One in 20 women around the world suffers from preeclampsia during pregnancy. It causes a rise in blood pressure and the kidneys cease to function. Preeclampsia is one of the most common causes of death during pregnancy – for both the mother and the unborn child. There is currently no treatment. The only method doctors have to prevent eclampsia – a life-threatening epileptic seizure – is early delivery.
“As long as the symptoms of the mother and foetus allow it, we can wait before initiating the birth,” says Ursula Quitterer, Professor of Molecular Pharmacology at ETH Zurich. Together with scientists from Switzerland and the US and the head doctor of the Department of Obstetrics & Gynaecology at Cairo University, she has now published the results in the journal Cell; these point the way toward the first possible drug treatment for preeclampsia.
Blood vessels lose their elasticity
At the centre of the investigations are interlocked or aggregated receptors, known as heterodimers. They respond not only to hormonal impulses, but also to mechanical stimuli, triggering signal cascades inside the blood vessel cells that can derail due to feedback loops and alter the appearance and behaviour of the cells fundamentally. Healthy vessels contract when needed (contractile), but vascular cells swell during preeclampsia and the blood vessels lose their elasticity.
This is due to the strong pressure in the abdomen during the last trimester of pregnancy, which leads to over-stimulation of the receptor heterodimers, as noted by Quitterer and her colleagues. The researchers genetically engineered mice to accumulate the two receptors responsible for sensing the mechanical stimulus in their blood vessel cells. After 18 of 20 days of gestation, the mice developed the same symptoms as those seen in women with preeclampsia: increased blood pressure and protein in their urine.
Onset of preeclampsia delaid
Conversely, the researchers were able to delay the onset of preeclampsia by reducing the receptor heterodimers. They treated the mice with amlodipine, an old (and no longer patented) antihypertensive drug, which blocks a calcium channel, thus disrupting the signal cascade triggered by the receptor heterodimers. The treatment ensured that the vessel cells did not swell and that the walls of the blood vessels remained elastic.

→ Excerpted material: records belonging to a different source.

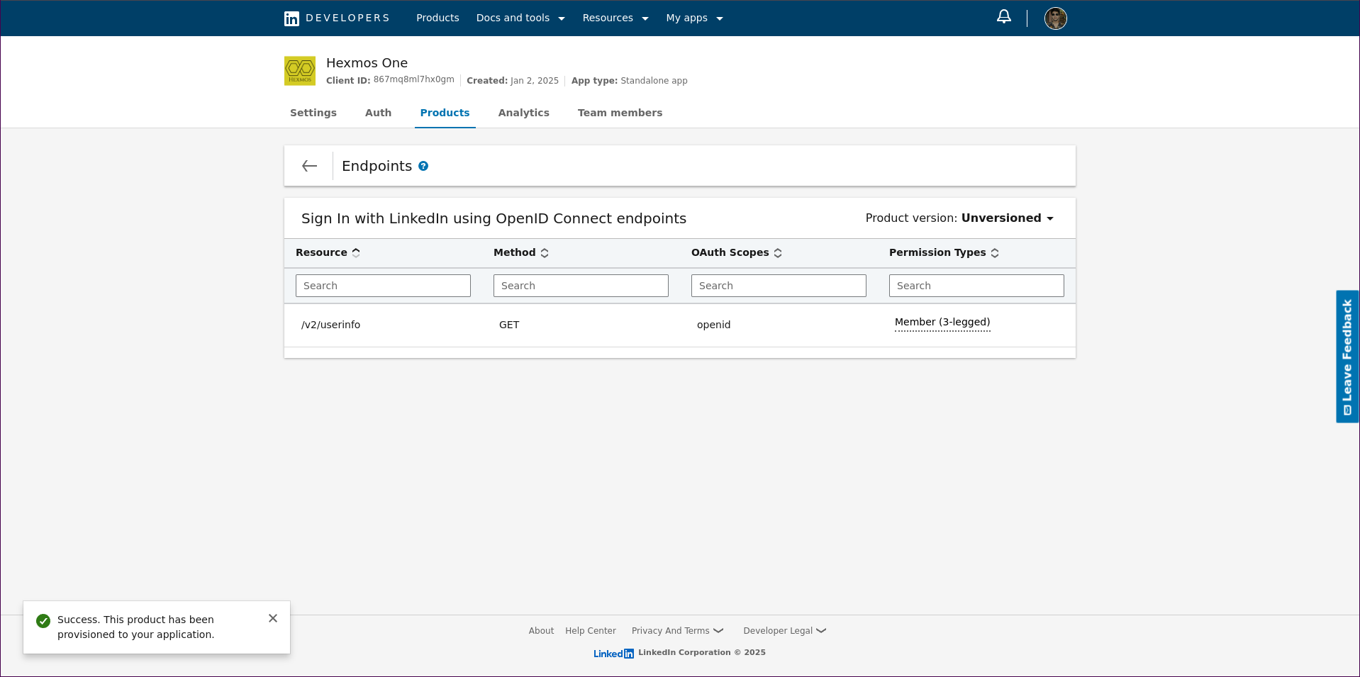Change Product version from Unversioned
The width and height of the screenshot is (1360, 677).
point(1007,218)
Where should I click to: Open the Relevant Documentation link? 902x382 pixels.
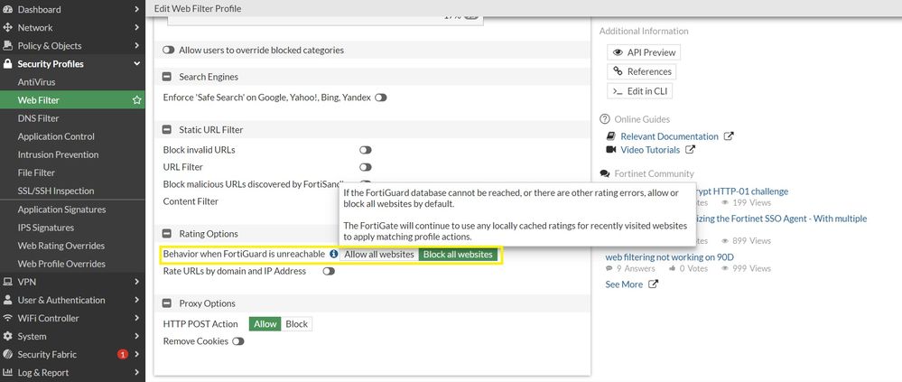[669, 136]
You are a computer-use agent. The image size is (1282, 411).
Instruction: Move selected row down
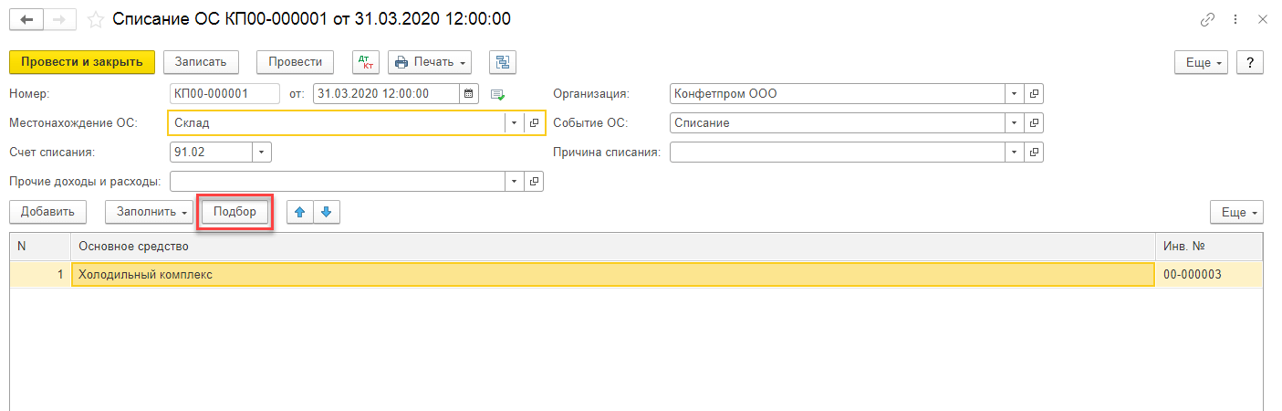326,212
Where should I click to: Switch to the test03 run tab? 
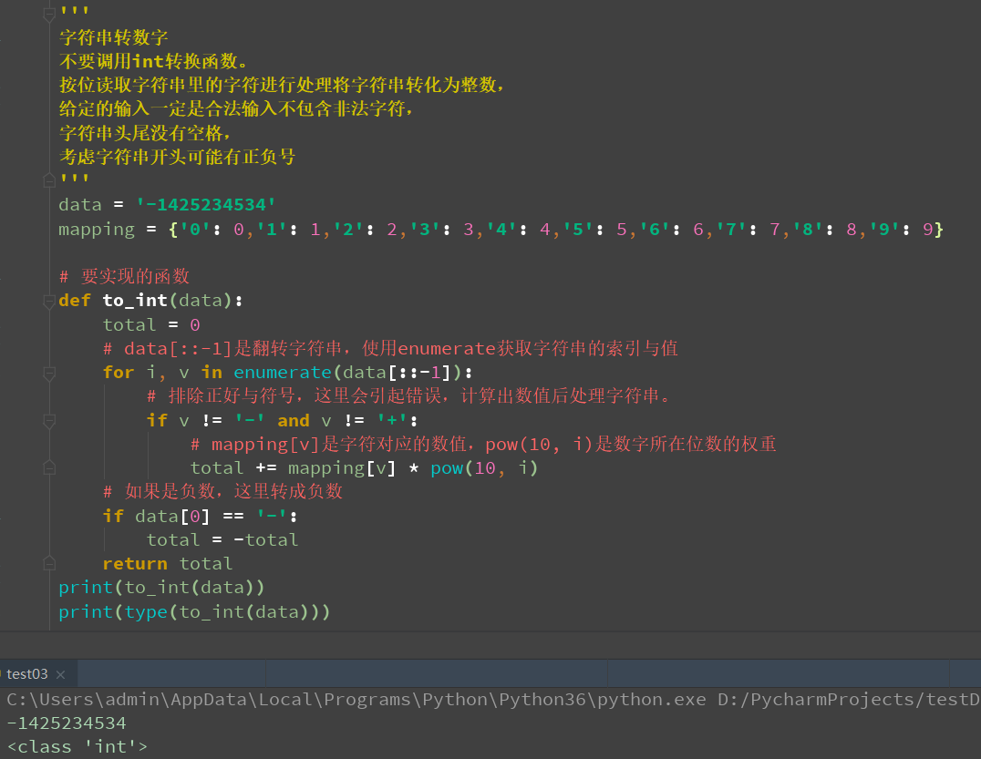coord(27,674)

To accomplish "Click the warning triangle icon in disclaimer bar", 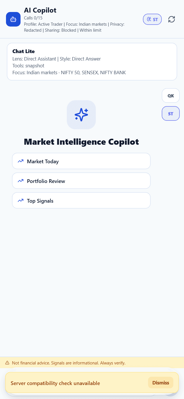I will [7, 363].
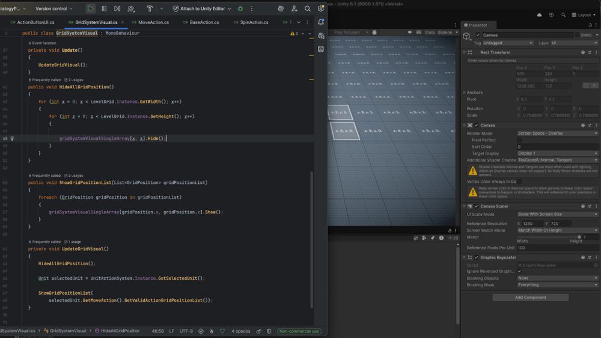Open the Rect Transform help icon

point(582,52)
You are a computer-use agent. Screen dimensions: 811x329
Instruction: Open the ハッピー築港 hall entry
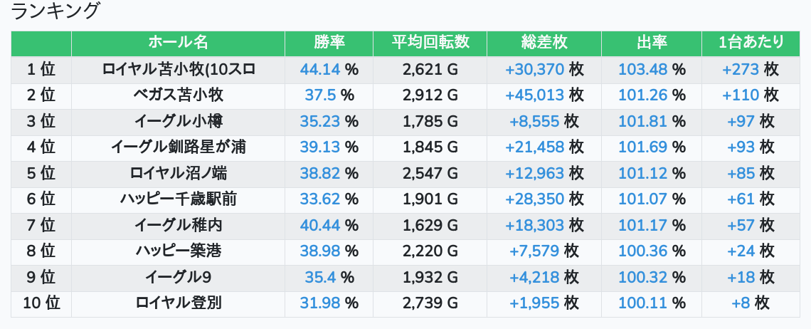point(178,251)
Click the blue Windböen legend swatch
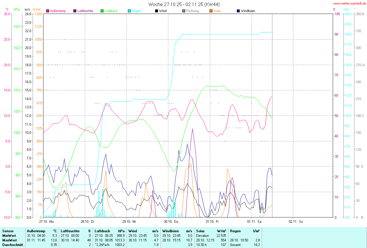367x248 pixels. (x=238, y=11)
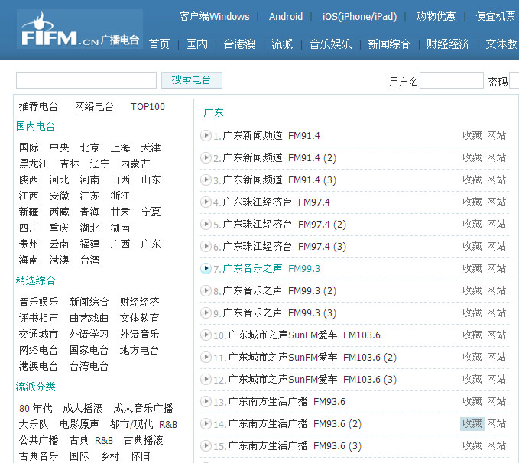Click the 搜索电台 button
This screenshot has height=463, width=519.
(x=191, y=80)
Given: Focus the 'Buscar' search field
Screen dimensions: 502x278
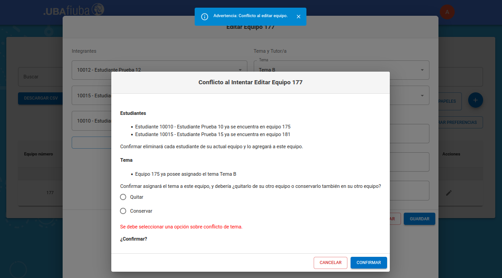Looking at the screenshot, I should 41,77.
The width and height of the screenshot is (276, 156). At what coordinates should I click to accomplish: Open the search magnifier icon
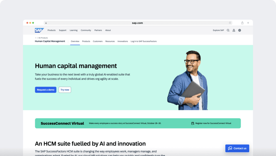click(x=228, y=30)
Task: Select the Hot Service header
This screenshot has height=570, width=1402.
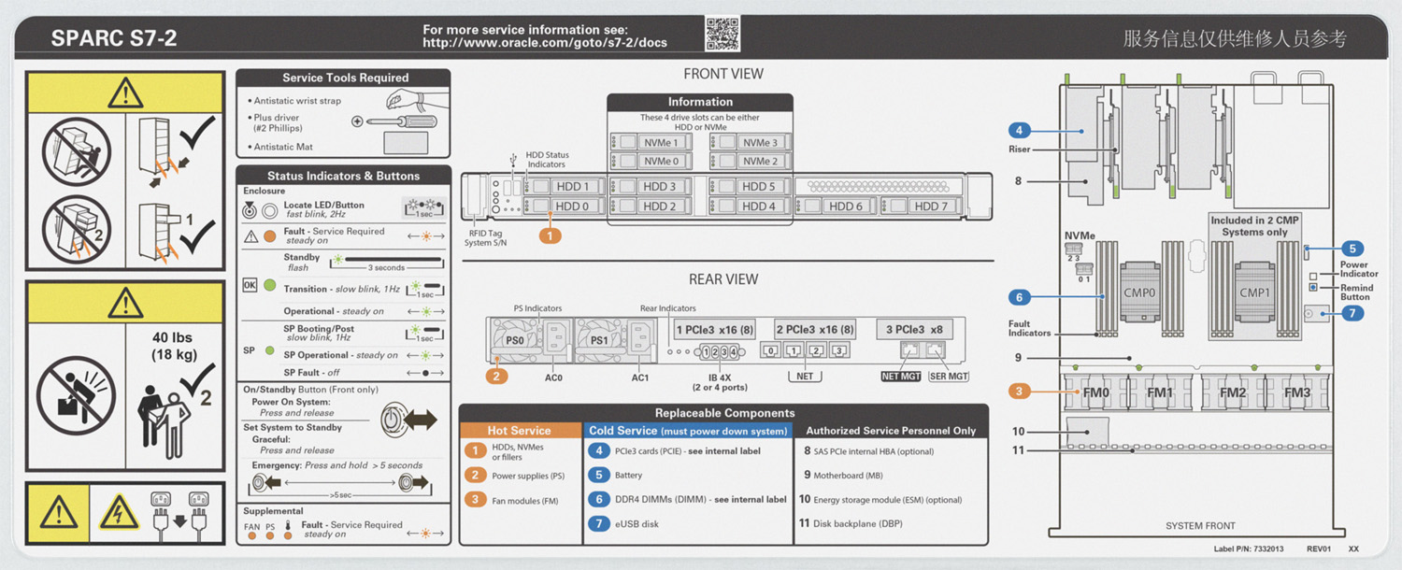Action: (x=519, y=431)
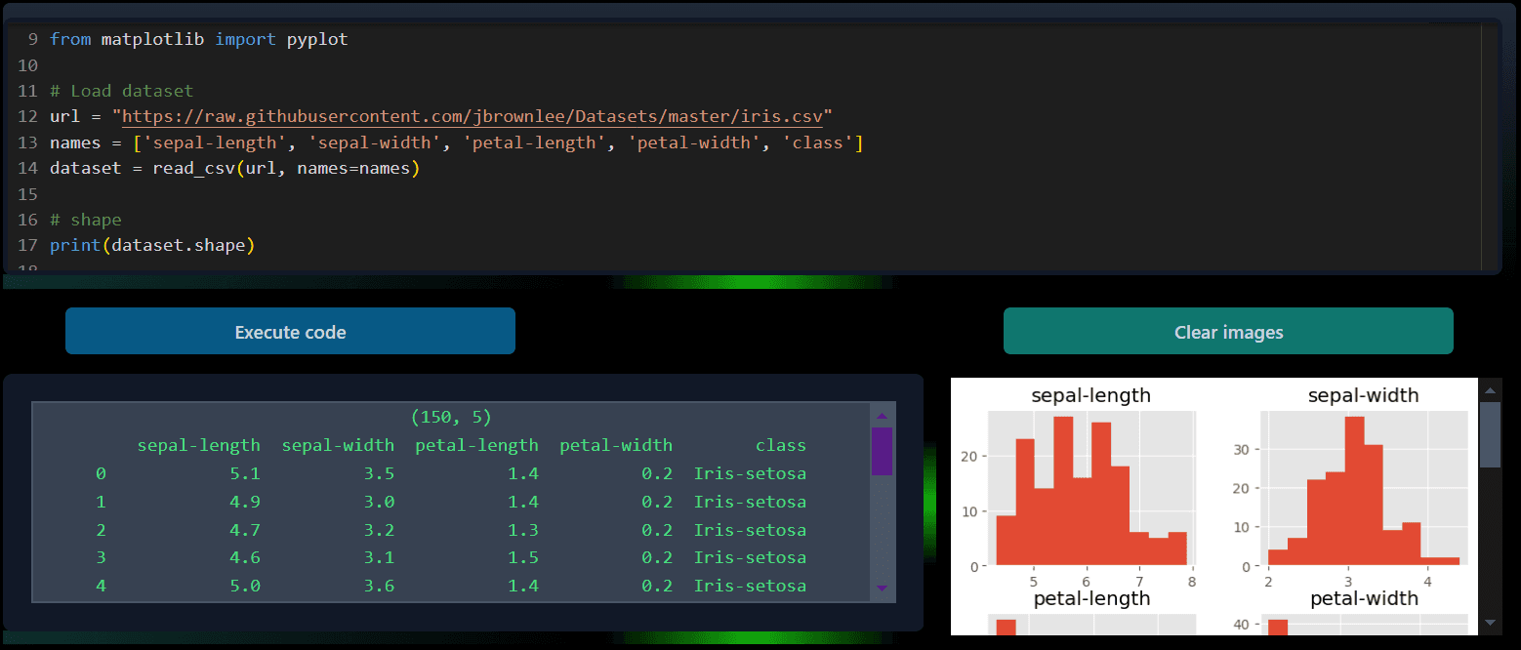1521x650 pixels.
Task: Click the image panel scroll-down arrow
Action: tap(1490, 622)
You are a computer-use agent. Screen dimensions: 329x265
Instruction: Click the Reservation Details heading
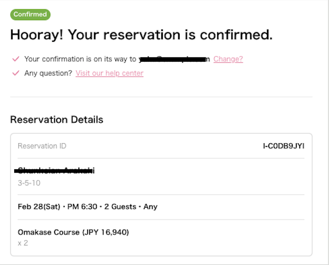pyautogui.click(x=57, y=119)
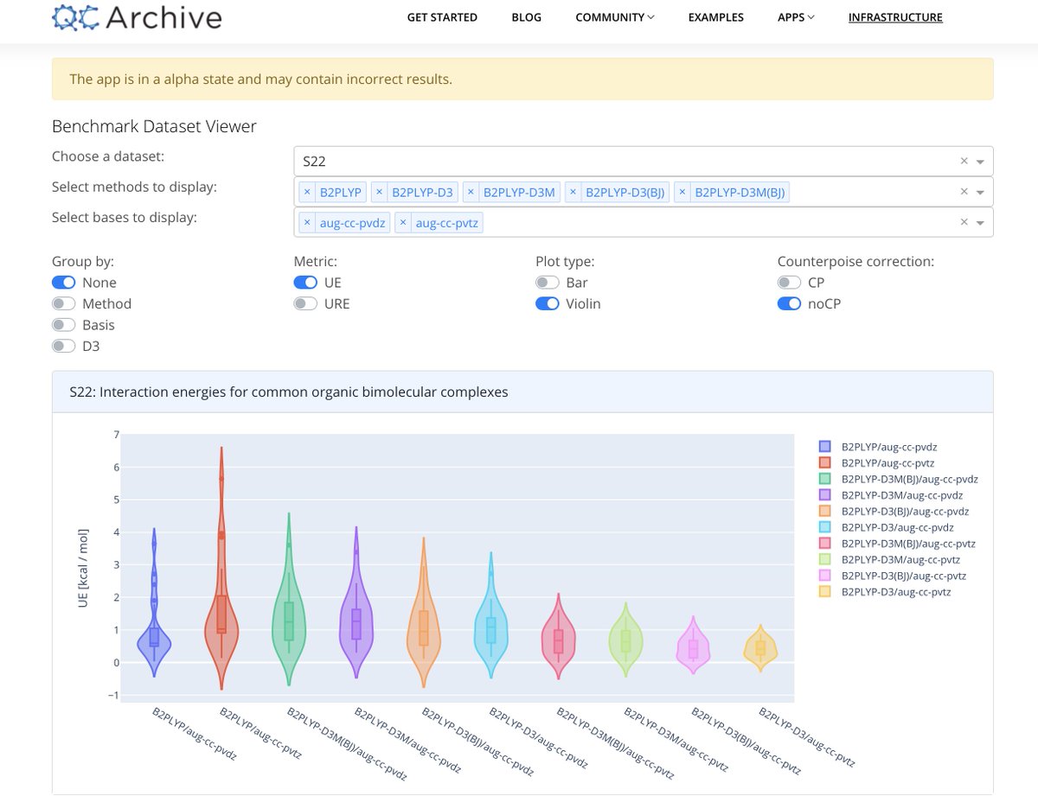Clear all selected methods with the × icon
1038x796 pixels.
[x=964, y=191]
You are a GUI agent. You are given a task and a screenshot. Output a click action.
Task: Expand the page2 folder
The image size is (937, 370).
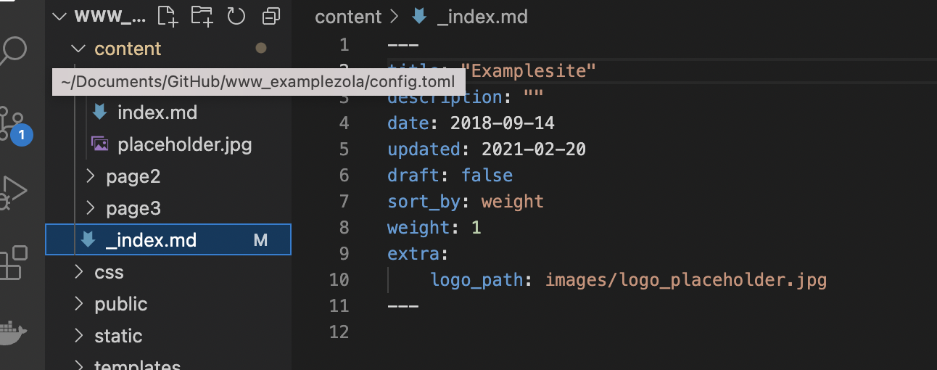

Quitterer and her colleagues encountered the interlocked receptors not only in their genetically modified mice, but also in placental tissue samples from women suffering from preeclampsia. To test whether the receptor heterodimers play as crucial a role in humans as in mice, the head doctor at the Department of Obstetrics & Gynaecology at Cairo University working with the researchers treated four pregnant women with incipient preeclampsia with amlodipine and four with nifedipine. The latter is chemically related to amlodipine and is also a calcium channel blocker.
Results are clinically relevant
Although both treatments lowered blood pressure, amlodipine prolonged the pregnancy significantly. Compared with the group treated with nifedipine, the women in the amlodipine group were able deliver four days later on average. For Quitterer, these results are clinically relevant because “every day that the foetus has left to develop in the mother’s womb counts when it comes to premature births”.
Quitterer has been researching receptor heterodimers for 20 years. “At the beginning, nobody wanted to believe that aggregated receptors exist,” she says. Her latest findings put an end to this discussion – but they also initiate the next one. Now “major clinical trials can investigate whether amlodipine in conjunction with aspirin could delay the onset of preeclampsia in high-risk pregnancies”, the researchers state as the conclusion to their paper.